A few weeks before reading the 2019/2020 budget, Treasury borrowed Sh75 billion from the World Bank for budgetary support. This was the first time the State had turned to the World Bank for such, indicating the dire situation in which the country finds itself.

Data from Treasury’s medium debt strategy indicates Kenya will need to make more than Sh1.2 trillion in external debt repayments in the next two years.

At the time, CS Rotich was begging the World Bank for more loans, the Parliamentary Service Commission (PSC) decided to pay MPs and Senators Sh250,000 each in house allowances backdated to October 2018. The SRC has since moved to court to block the payments, terming them unconstitutional and amounting to paying MPs twice since the allocation is already factored in the basic pay.

“The payment of this house allowance to MPs and senators amounts to double payment of a benefit which is already included by SRC in the gross pay,” said SRC Chair Lyn Mengich.

“This unconstitutional action by the PSC  to pay MPs and Senator’s house allowance of Sh250,000 monthly will cost taxpayers an extra Sh104 million every month, which is Sh1.2 billion annually.”

Public servants

In return, Parliament approved the second Supplementary Budget for the 2018/2019 financial year, including an Sh80 billion spike in recurrent expenditure that will mostly go to wages and allowances for public servants.

MPs are predictably united when awarding themselves higher pay at the expense of taxpayers and have demonstrated the lengths they are willing to go to entrench their impunity.

BAC slashed Sh126 million from the 2019/2020 budgetary allocations to the SRC to “teach the commission a lesson.”

This is not the first time. Last year, Parliament sought to introduce amendments to the PFM Act 2012 to give the House more powers to oversight State expenditure as well as approve it.

This followed revelations that the State had awarded US construction firm Bechtel a Sh300 billion tender to build the Nairobi-Mombasa expressway without following the due process.

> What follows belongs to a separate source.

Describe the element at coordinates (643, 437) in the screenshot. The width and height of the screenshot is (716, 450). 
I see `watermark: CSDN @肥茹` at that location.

To appease the MPs, Treasury made a six-fold increase in their pension allocation from Sh292 million in the 2017/2018 financial year to Sh1.7 billion in 2018/2019.

The biggest chunk of the additional pension bill went to one-off payments for the 196 MPs who lost their seats in the 2017 polls.

Treasury allocated an additional Sh35.7 billion to the Constituency Development Fund, with each of the 290 constituencies receiving Sh118 million to finance development projects.

The concessions saw Parliament rubber-stamp Treasury’s appetite for more loans even as the World Bank warned that public debt levels were pushing Kenya into “premature austerity”, further hurting the economy and job creation.